Friday, November 14, 2008

Prickly Pear Dye Experiments

Prickly pear fruits yield the most gorgeous, luscious, magenta juice that you can imagine. Naturally, when I'd juiced a batch for jam-making, I wondered about dyeing with them!

The pigment in prickly pear is betalain, which is the same pigment that gives beets and bougainvillea their lovely, deep, purplish reds. Betalain turns out to be a rather unstable dye-source, as its sensitive to both light and heat.

But the juice color was too deep and seductive to pass up! And anyways, I thought prickly pears might still be a good candidate for dyeing, since you don't have to heat them to get juice.
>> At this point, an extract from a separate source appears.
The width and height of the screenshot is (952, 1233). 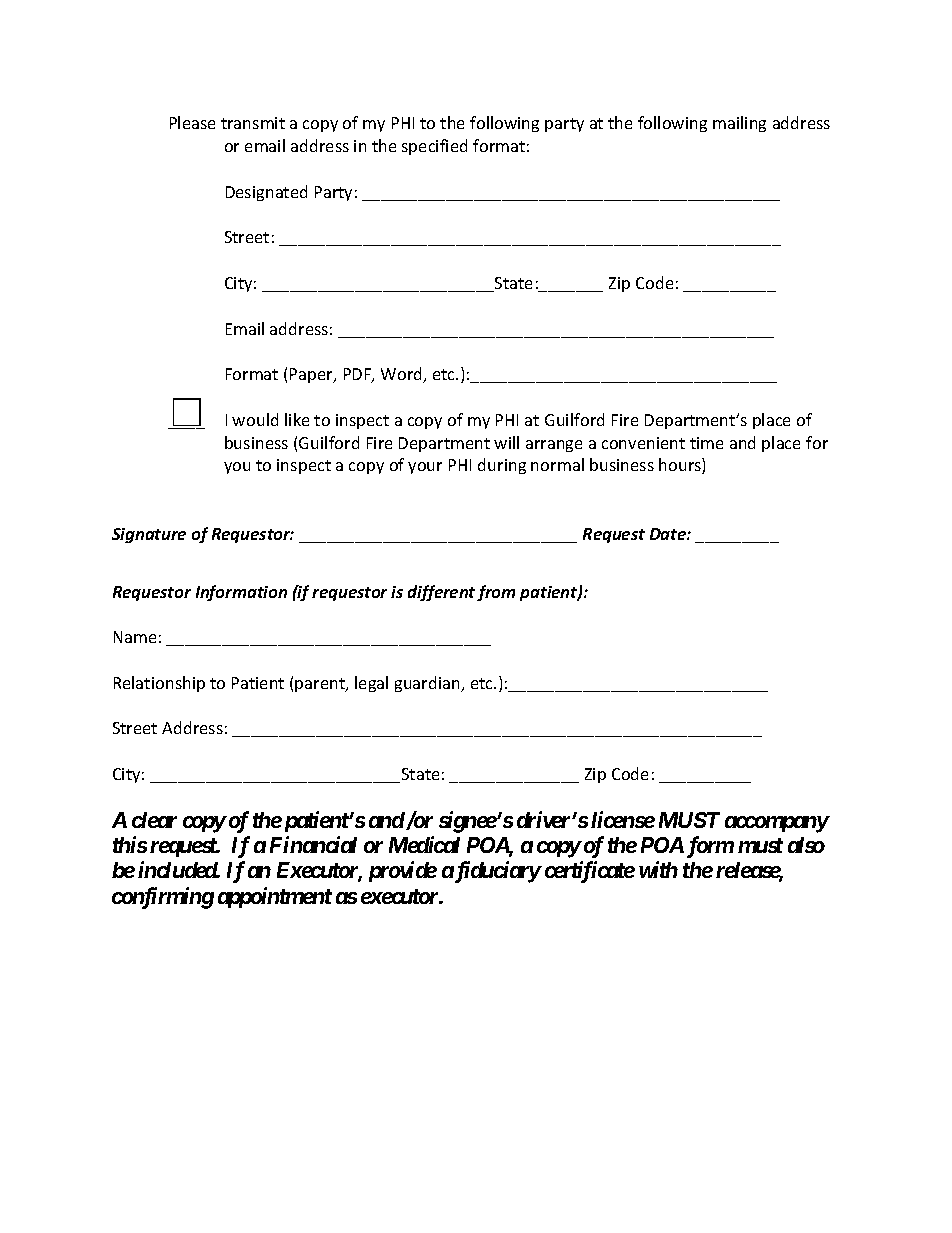 What do you see at coordinates (806, 845) in the screenshot?
I see `also` at bounding box center [806, 845].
I soaked alum-mordanted alpaca/wool yarn in straight juice overnight, and I got this enchantingly deep magenta yarn. The picture doesn't begin to capture the richness and saturation of the color. Truly one of the most beautiful colors I've ever gotten with my natural dyeing.
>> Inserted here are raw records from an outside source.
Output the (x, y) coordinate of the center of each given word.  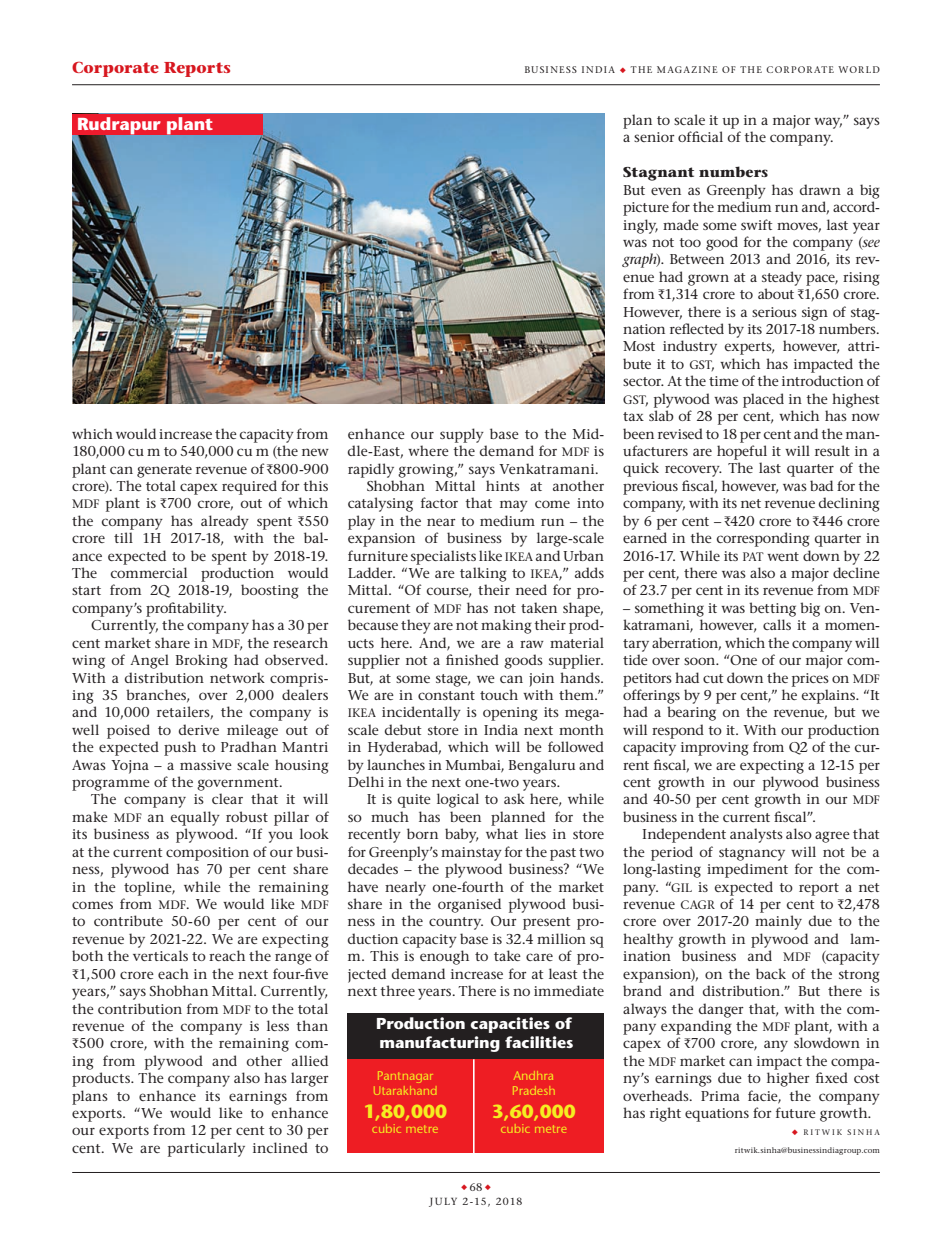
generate (164, 471)
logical (458, 800)
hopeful (742, 452)
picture (646, 209)
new (315, 452)
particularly (206, 1149)
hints (503, 485)
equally (195, 818)
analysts (756, 835)
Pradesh (534, 1090)
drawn (820, 189)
And then (sigh) I went and tested it for lightfastness. I started with samples of three naturally-dyed yarns -- (1) a light lilac from local cochineal on alum-mordanted yarn, (2) a medium magenta from prickly pear on unmordanted yarn, and (3) a dark magenta from prickly pear on alum-mordanted yarn -- and hung them, half-enclosed in cardboard, on a south-facing fence. There they got a three-weeks' dose of good, strong Arizona sun.


And here's the big reveal - such drama and disappointment! The prickly pear dye disappeared from the unmordanted yarn and faded to a dull peachy tone on the alum-mordanted yarn. Interestingly, the cochineal faded more than expected, too, although it's to be noted that I used strange little cochineal scraped from neighbors' cacti rather than cochineal that was specifically prepared for dyeing.

After this debacle, I found some terrific old books on Native American dyeing at a used bookstore. The prickly pear recipes in those books had the yarn fermenting in prickly pear juice for several days; perhaps it is worth trying this experiment again with that method. I think, though, that from now on I will enjoy my betalain in the bougainvillea....

10 comments:

Jessie said...

Very cool color... I hope it turns out better the second round!

larissa said...

What a fantastic colour! I love seeing the results of your experiment. You should definitely try again...that colour absolutely worth it.

Kathy said...

Oh darn! I LOVED the original color. Absolutely fabuolous. I hope you feel like dying it for a few days and seeing how that works out.

Sue said...

It must have been such a disappointment seeing that lovely deep magenta disappear.

Mind you, I'm sure the strong Arizona sun would make anything fade!

petra said...

Well, even if the experiment didn't work out, your pictures are beautiful! Good luck trying it again!

Turtle said...

yes, try again! the original color was truly gorgeous! your making me miss my varigated bougainvillea!

moirae said...

Hey, I was peeking at your environmentally friendly yarn page and thought it was pretty cool. Wondering though if you would also kindly present some of the information on the harsher mordants as most people misunderstand the word natural.

Most of the natural dyers I know avoid those mordants, but I believe anything that gets people to look more closely at what they buy is a good thing.

I dye with chemical dyes at the moment; I may move into natural dyeing eventually.

Nat Red Knits said...

I love how the prickly pear turned out. don't be too disapointed in the fade result in the sun. Just remember back in the day before we had Clorex they used the sun to bleach their clothing white.

I think the fermenting of the dye should work good for you.

Amy said...

That's an amazing experiment--I wonder how conventionally dyed commercial yarns would hold up to 3 weeks of direct sun?

Anonymous said...

I have heard that if you leave the cactus fruit to ferment with the yarn/wool/fiber for about two weeks, it will dye light and colorfast.

I tried it with pomegranate (I have to buy whatever, and the grocery was out of cactus fruit), but got nothing, but it was also cold and rainy the two weeks that I tried it. I didn't mordant the wool, either.